In the silence that followed his departure the only sound was Georgy contentedly chewing on his plastic keys. Lyn’s arms tightened unconsciously around him. She felt weak and shaky and devastated. As if a tsunami had swept over her, drowning her. Her expression was stark.
An overwhelming impulse was coursing through her, imperative in its compulsive force.
The impulse to run. Run far and fast and right away! Run until she had hidden herself from the danger that threatened her—threatened her beloved Georgy! The danger that was in the very person of the tall, dark figure of Anatole Telonidis.
Fear knifed through her.
* * *
Anatole threw himself into the back of his car and instructed his driver to head back to the hotel. As the car moved off he got out his mobile. It was time—most definitely time—to phone Timon and tell him what he had discovered.
Who he had discovered.
He had kept everything from Timon until now, loath to raise hopes he could not fulfil. But now—with or without DNA testing—every bone in his body was telling him that he had found Marcos’s son.

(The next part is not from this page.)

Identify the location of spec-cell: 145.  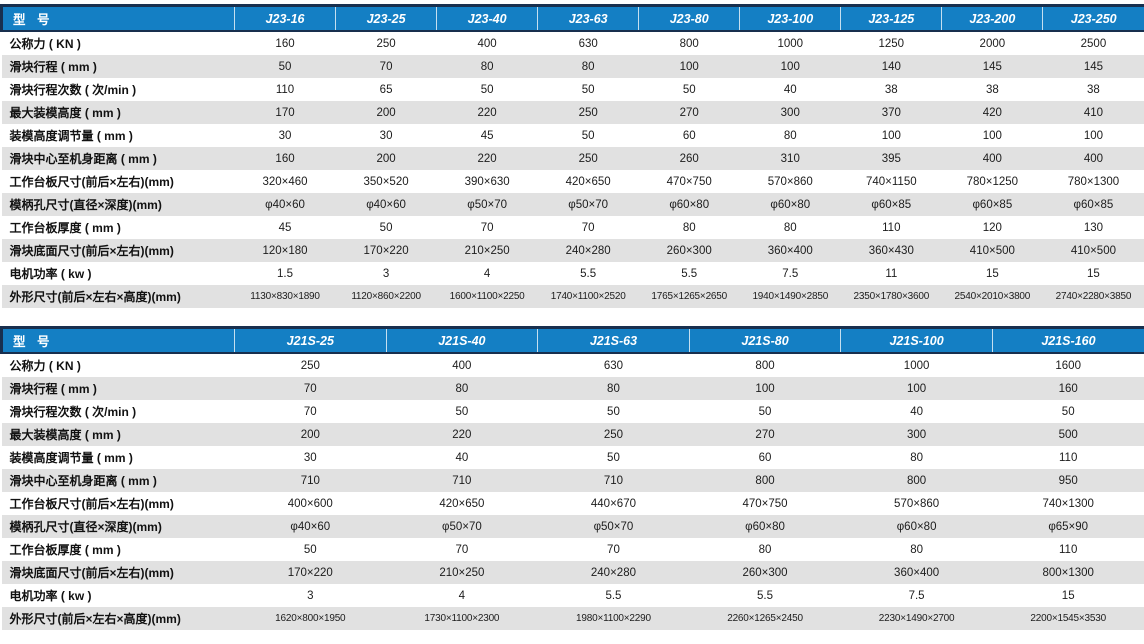
(1093, 66).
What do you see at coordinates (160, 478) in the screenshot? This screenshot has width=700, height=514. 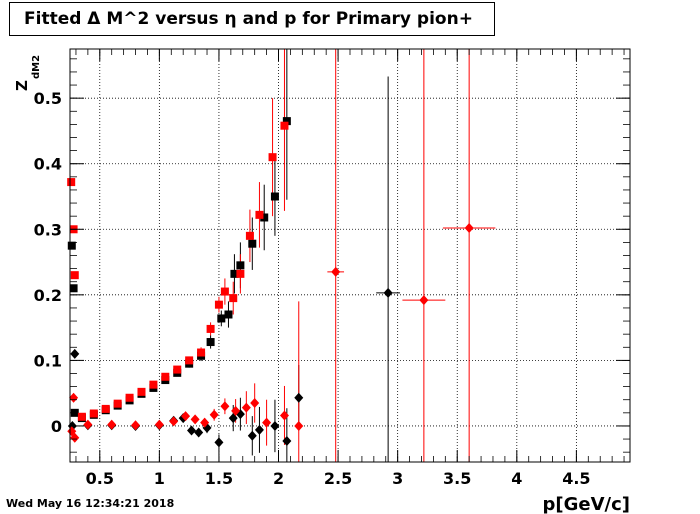 I see `x-tick-label: 1` at bounding box center [160, 478].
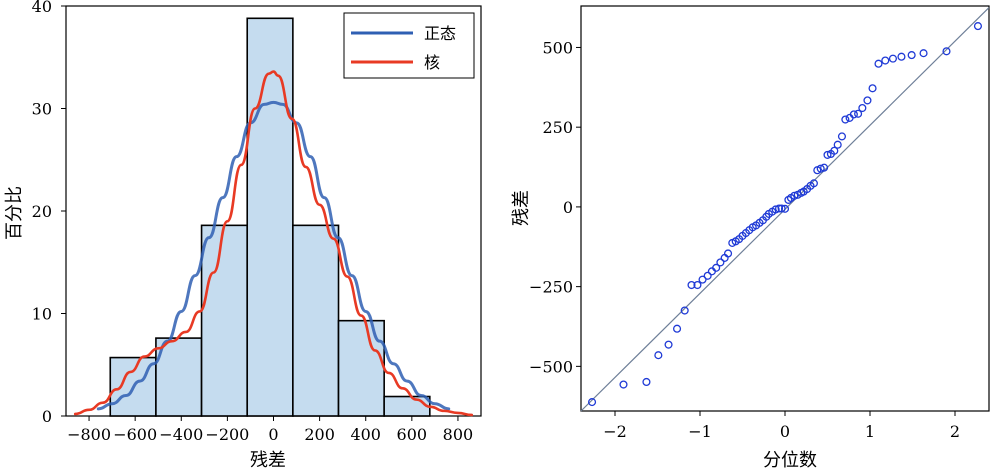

The son that changed everything.
As his call was put through to his grandfather, and Timon’s strained, stricken voice greeted him, Anatole began to speak.

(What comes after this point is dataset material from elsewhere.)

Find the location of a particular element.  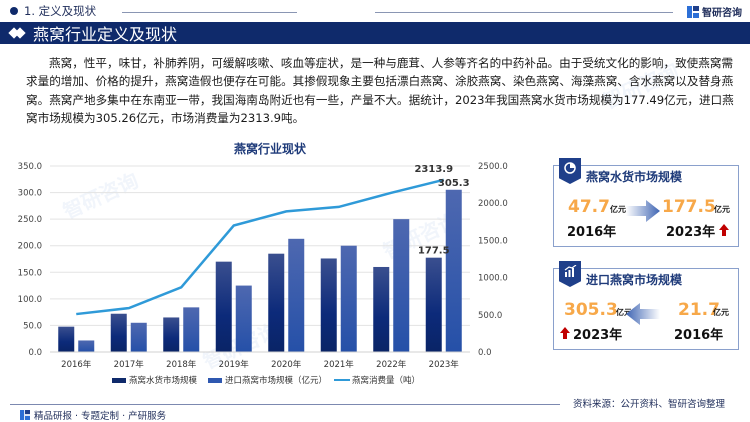

end-value: 305.3 is located at coordinates (591, 310).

The effect was everything he’d prayed for! Within minutes Timon had become a changed man—a man who had suddenly, miraculously, been given a reason to live. A man who now had only one overriding goal in his life.
‘Bring him to me! Bring me Marcos’s boy! Do anything and everything you need to get him here!’
Hope had surged in his grandfather’s voice. Hope and absolute determination.
‘I will,’ Anatole replied. ‘I will do everything I have to do.’
But as he finished the call his expression changed. Just what ‘everything’ would need to be he did not fully know. He knew only that, whatever it was, it would all depend on getting Lyn Brandon to agree to it.